Simon: What?……… errrr, sorry. No… not really. Thanks.
Lucas: (We paused in our chat, noticing that the barman was, in fact, sizing us up in comparison to a couple of decrepit wanted posters depicting outlaws that, judging from the age of the poster board they were printed on, would have been, at this present period in history, administering their lawlessness from various advanced geriatric care centers, if they still walked the earth at all. Realizing this essential truth, he gave up this fruitless scrutiny and set to polishing various glassware with a greasy rag.)
Simon, it’s always fascinating to me when siblings work together. Did you always know that you were going to engage in rash artistic endeavors with your brother? Have you always been creative together?

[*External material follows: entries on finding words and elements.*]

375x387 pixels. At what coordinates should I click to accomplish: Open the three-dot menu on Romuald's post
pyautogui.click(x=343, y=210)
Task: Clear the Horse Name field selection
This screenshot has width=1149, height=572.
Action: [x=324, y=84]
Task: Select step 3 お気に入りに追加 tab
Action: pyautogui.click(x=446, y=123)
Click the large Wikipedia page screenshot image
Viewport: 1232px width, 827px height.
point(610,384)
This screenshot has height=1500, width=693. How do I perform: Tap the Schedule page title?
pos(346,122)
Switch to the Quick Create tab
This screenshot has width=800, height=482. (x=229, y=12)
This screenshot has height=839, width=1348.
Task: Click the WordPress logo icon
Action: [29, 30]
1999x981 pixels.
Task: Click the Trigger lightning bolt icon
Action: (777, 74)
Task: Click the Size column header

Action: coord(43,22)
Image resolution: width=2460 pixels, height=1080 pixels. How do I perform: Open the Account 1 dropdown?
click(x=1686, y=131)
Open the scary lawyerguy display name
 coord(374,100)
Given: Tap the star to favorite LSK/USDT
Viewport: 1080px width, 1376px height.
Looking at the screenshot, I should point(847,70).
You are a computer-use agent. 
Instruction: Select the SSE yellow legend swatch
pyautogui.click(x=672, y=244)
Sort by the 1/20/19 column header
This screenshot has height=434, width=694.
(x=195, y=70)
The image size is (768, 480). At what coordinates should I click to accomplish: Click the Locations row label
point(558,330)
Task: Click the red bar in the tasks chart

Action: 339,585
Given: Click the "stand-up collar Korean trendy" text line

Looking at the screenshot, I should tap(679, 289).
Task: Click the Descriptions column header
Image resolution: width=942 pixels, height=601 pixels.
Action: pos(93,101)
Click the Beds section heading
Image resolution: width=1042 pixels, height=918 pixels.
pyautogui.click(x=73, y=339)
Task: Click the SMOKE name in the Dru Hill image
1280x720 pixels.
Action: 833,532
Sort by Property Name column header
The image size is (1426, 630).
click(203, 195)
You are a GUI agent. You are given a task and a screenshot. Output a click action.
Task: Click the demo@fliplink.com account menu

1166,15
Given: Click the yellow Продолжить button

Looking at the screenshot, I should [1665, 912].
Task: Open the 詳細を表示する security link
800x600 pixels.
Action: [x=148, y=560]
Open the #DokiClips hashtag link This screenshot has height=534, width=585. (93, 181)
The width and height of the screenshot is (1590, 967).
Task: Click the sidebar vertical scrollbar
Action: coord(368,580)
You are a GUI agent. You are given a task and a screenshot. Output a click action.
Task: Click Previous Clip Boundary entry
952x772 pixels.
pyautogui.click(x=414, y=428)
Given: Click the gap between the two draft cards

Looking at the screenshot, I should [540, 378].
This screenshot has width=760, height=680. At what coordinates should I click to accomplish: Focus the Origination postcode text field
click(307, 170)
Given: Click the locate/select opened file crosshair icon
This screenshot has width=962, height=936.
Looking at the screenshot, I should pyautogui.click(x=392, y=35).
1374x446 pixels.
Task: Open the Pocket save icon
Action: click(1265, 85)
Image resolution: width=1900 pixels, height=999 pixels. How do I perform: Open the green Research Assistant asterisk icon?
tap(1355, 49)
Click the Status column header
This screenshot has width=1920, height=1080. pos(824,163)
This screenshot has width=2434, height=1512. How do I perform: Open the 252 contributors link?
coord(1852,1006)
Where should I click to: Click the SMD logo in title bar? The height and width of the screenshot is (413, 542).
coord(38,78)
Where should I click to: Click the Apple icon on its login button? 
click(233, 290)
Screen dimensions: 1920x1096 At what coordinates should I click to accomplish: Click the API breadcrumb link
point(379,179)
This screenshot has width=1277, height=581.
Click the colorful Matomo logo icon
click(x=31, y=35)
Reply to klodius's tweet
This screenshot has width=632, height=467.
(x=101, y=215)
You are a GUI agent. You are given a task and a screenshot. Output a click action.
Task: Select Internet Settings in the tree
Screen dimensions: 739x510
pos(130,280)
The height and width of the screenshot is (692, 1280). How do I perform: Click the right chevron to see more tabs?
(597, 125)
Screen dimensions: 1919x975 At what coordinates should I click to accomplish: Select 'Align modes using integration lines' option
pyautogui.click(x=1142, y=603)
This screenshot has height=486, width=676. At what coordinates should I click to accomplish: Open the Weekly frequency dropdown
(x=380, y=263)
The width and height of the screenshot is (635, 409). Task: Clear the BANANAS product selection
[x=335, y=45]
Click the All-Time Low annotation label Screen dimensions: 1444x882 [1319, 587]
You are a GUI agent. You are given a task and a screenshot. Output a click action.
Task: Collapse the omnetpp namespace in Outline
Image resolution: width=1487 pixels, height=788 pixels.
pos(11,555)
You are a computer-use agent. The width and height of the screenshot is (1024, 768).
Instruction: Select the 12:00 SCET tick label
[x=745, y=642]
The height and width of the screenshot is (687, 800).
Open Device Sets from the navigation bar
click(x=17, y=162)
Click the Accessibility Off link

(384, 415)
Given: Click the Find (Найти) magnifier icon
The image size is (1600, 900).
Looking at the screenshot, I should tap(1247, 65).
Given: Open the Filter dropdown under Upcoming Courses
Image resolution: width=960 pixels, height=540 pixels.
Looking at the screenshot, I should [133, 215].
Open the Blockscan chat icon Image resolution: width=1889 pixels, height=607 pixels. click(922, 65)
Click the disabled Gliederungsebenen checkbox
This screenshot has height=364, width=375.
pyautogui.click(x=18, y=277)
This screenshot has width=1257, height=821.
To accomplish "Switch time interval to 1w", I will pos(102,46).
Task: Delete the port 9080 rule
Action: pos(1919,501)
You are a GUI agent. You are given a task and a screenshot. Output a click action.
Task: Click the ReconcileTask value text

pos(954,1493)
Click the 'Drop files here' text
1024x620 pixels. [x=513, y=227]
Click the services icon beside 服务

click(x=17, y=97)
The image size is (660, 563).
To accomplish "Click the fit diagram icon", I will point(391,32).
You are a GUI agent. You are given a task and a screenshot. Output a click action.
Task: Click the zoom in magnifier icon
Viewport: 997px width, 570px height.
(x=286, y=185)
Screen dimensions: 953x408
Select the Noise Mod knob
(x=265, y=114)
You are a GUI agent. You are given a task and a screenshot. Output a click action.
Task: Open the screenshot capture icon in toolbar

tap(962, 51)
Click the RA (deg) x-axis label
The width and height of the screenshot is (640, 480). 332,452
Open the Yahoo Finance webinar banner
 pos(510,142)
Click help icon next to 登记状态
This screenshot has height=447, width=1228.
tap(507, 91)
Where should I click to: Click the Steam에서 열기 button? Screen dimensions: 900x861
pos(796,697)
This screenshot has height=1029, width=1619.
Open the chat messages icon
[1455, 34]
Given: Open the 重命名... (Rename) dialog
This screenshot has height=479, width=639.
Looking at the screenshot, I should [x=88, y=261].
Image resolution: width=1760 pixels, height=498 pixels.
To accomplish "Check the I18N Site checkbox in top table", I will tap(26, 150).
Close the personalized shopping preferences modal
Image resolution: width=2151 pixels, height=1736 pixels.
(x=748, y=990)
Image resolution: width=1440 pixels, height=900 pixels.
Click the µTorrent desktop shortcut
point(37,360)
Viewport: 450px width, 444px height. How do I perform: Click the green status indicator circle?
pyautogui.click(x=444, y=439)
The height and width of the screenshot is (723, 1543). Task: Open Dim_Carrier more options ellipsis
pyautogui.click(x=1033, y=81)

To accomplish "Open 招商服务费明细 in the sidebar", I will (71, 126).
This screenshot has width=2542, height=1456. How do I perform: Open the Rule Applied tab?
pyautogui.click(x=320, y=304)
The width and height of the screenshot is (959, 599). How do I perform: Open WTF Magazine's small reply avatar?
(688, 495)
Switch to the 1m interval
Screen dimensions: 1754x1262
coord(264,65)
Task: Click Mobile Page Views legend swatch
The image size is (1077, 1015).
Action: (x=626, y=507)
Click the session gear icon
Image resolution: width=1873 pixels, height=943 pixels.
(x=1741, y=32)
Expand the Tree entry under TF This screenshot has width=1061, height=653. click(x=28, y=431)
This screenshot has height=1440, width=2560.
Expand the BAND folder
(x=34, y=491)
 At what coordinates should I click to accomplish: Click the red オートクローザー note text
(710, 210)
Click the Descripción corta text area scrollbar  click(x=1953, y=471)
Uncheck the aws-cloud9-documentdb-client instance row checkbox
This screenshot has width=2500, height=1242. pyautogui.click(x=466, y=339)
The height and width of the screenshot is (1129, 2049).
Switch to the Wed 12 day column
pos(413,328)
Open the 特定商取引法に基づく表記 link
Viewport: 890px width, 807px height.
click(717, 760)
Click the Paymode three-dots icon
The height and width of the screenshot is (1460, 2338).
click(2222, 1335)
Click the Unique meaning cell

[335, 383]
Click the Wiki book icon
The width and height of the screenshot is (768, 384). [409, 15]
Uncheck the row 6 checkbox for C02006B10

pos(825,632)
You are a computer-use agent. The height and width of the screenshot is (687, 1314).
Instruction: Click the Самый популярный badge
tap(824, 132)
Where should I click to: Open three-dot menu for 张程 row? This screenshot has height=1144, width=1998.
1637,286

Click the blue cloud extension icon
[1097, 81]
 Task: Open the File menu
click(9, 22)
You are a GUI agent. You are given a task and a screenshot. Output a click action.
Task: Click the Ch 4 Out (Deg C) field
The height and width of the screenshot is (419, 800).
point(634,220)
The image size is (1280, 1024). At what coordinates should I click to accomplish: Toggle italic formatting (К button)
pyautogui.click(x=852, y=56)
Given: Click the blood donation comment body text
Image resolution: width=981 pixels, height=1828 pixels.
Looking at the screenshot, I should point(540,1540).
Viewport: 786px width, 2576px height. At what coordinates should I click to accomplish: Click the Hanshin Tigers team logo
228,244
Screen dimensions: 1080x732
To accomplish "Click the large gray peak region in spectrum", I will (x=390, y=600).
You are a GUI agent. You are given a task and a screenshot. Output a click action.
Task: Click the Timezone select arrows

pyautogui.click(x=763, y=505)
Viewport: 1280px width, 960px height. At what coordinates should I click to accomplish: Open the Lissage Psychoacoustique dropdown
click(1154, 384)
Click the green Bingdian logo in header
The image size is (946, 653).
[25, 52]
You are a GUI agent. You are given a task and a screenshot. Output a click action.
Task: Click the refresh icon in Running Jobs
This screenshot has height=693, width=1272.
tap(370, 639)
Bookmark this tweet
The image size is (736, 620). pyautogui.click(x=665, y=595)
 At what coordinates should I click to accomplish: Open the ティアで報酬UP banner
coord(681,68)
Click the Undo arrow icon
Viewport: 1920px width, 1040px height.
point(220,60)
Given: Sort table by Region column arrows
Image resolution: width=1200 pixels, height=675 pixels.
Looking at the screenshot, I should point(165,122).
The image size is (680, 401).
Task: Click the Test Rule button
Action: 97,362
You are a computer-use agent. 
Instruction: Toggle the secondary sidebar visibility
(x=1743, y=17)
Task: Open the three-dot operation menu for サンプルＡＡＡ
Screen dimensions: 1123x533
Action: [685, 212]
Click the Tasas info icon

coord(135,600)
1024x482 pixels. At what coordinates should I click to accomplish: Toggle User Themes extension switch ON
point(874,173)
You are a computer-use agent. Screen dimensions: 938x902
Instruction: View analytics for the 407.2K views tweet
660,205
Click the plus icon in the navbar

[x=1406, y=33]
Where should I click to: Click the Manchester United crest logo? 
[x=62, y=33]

Simon: Well, we played a lot as children, games that involved plenty of imagination, creating intricate worlds for our various collections of toys and models. But by the time Justin had bought his first guitar we had drifted apart a bit. The guitar brought us back together again, I was tremendously impressed when he started picking out the notes of ‘Interstellar overdrive’ and some of the Buzzcocks songs and that started the whole thing off I suppose. Neither of us had any idea we would get dragged into this on-going ‘Trees’ story for all this time.
(For a while I am totally submerged in reverie looking down the time tunnel back to our adjacent bedrooms on the top floor of the old Georgian farm house where we grew up in Worcestershire, Justin as a boy with his secondhand acoustic guitar and Bert Weedon ‘Play in a day’ guitar book… recording John Peel shows onto C90 cassettes, our first learning sessions as a band with the Havas brothers in Justin’s bedroom…. gigs in back rooms of pubs in Stratford and Coventry then, bizarrely, touring with The Cure before we could play properly and half of the band weren’t even old enough to be in more than half the places we played in…)
Lucas: I don’t expect you to recall, but we actually met and briefly chatted some years ago at a festival in Strasbourg. You mentioned that you were next headed to the Reichenbach Falls in Switzerland. I have to respect a man who takes literary detours in the middle of a hectic show-biz schedule. Are you strictly a Conan Doyle chap, or have any of the modern incarnations of Sherlock passed muster for you?
Simon: Well, first – yes, I am a big fan of the Cumberbatch/Moffat/Gatiss Holmes.
And finally I do remember meeting you in Strasbourg, I was impressed because you were playing on stage wearing a cow mask, in fact the whole band was wearing them, and you had said prior to your performance that on the whole ‘Goths’ (it was a bit of a Goth festival) really didn’t ‘get’ ‘And also the trees’ and that in your opinion part of the problem was that we “freaked them out”. From a guy in cow mask that was quite a compliment.
Lucas: (Sufficiently embarrassed by this account, hearing a side of the conversation I have only very fuzzy memories of, I answered the best way I knew how. With another round. And just to be safe, I thought it was probably time for the whisky to make an appearance. The rest of that conversation, interrupted only by our moving to different chairs because the old ones “were a bit too silly”, and also our having to referee an impromptu bare-knuckle boxing match, and lastly there was that situation where we had to go up and sit on the roof because it was “midnight somewhere in the world”, was spent as you might imagine. And you’ll have to imagine it, because I don’t know if either of us remember any more.)